Heidelberg Üniversitesi’nde İktisat okuduğum yıllarda, hobby olarak boş zamanlarımda İbsen‘in “Bir Halk Düşmanı” adlı piyesini çevirmiştim. Yurda döndükten on yıl sonra bu müsveddeler bir gün elime geçti. Oturdum temize çektim, Muhsin Ertuğrul‘a götürdüm.
Sahnede çok alkışladığım üstatla ilk karşılaşmamdı. “Ne iyi etmişsiniz” dedi. “İbsen’in en beğendiğim eserlerinden biridir.” Çeviriyi elimden kıymetli bir şeymiş gibi aldı. “Yeniden oynamak iyi olur,” dedi. “Ama bildiğim kadarıyla, Matbuat Umum Müdürlüğünde bir yasak eserler listesi vardır, ‘Bir Halk Düşmanı’ o listenin başlarında yer alıyordu, umalım ki o listenin geçerliliği kalkmıştır.” Aradık, sorduk. Listede bazı değişiklikler olmuştu, ama “Bir Halk Düşmanı” yine başlardaki yerinde duruyordu. Sansürle ilk karşılaşmam böyle oldu.

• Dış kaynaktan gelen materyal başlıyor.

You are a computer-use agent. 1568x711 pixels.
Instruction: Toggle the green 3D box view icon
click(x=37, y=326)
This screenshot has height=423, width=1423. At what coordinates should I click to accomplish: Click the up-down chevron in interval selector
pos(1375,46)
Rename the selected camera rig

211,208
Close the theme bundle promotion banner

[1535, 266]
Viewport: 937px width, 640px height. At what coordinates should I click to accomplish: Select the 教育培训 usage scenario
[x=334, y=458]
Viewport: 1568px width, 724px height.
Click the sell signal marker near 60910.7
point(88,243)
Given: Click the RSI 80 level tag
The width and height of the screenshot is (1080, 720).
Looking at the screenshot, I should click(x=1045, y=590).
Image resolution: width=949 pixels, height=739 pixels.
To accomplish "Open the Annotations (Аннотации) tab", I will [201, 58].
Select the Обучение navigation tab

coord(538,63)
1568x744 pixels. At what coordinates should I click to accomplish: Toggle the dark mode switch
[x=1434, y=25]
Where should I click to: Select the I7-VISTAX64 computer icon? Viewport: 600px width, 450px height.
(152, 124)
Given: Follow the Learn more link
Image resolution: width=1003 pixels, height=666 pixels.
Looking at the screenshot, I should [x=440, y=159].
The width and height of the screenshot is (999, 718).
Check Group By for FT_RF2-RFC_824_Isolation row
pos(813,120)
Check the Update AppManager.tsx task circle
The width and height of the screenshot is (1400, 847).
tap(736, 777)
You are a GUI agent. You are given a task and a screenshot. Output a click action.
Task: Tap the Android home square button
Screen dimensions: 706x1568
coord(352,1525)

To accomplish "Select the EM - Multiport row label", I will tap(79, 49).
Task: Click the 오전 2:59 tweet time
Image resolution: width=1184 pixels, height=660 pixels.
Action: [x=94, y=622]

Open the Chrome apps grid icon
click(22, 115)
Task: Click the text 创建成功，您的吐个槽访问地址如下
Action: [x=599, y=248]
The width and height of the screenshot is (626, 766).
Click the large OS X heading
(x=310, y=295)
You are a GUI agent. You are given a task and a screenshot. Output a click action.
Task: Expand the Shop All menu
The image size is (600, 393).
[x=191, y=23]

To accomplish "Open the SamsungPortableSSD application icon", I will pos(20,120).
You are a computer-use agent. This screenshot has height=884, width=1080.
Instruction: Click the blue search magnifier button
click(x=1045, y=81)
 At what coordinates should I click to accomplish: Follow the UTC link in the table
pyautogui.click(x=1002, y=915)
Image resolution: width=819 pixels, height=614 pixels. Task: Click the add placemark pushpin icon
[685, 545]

1949‘da telif bir piyes yazmıştım : Günün Adamı. Muhayyel bir ülkede gayretkeş bir parti genel sekreterinin, sınıf arkadaşı olan haysiyetli bir bilim adamını kandırıp kendi partisinin bir listesinde liste başı ve sonra bakan yapması ile başlayan oyun, salt bilimsel mantık ve ahlaka dayanan profesörün politikada karşılaştığı düş kırıklıklarını bir trajikomedi halinde sergiliyordu. San Fransisko konferansında müttefikler safında yer alabilmenin ödünü olarak, o tek parti sisteminden demokratik çok parti sistemine geçtiğini belgelemek için hilesiz bir seçim yapmış olan Türkiye, çok partili demokrasinin o sırada simgesi olan Demokrat Parti’yi iktidara getirmişti. Bu parti kendini iktidara getiren demokratik rejime henüz dört elle bağlı idi. Tahkikat Komisyonu gaflarına başvurmaktan çok uzaktı. Ülkede liberal bir hava esmekte idi. Buna karşın Şehir Tiyatrosu repertuvarına alınan ve başrolü üstlenen Raşit Rıza‘nın, “Bir sezon boyu oynanır” umudunda olduğu oyun, tüm rol dağıtımı yapıldıktan sonra, tam provaların başlayacağı sırada zamanın Vali ve Belediye Reisinin bir emri ile sahneden indirildi. Ülkenin sayılı aydınlarından olan bu ordinaryüs Vali ve Belediye Reisinin o tarihte böyle bir veto hakkı vardı. Onu ilk defa “Günün Adamı”na karşı kullanışı, basında büyük gürültü kopardı. Başta o zamanki Dünya gazetesi ve eleştirmen Adnan Benk olmak üzere tüm tiyatro eleştirmenleri yazarlar, aydınlar bu karakuşi karara karşı çıktılar. Bu davranışın gerekçesini öğrenmek için kendisinden randevu istediğim Vali, hiç oralı olmuyordu. Gazetecilerin sorularına da cevap vermemesi karşısında herkes çeşitli yorumlar yakıştırmaya başladı. İktidardaki kabinede değerli bir profesör vardı. Muhalefete düşmüş halk partisinin en parlak adamlarından biri de değerli bir devletler arası profesörü idi. Ayrıca Vali de bilim adamı idi.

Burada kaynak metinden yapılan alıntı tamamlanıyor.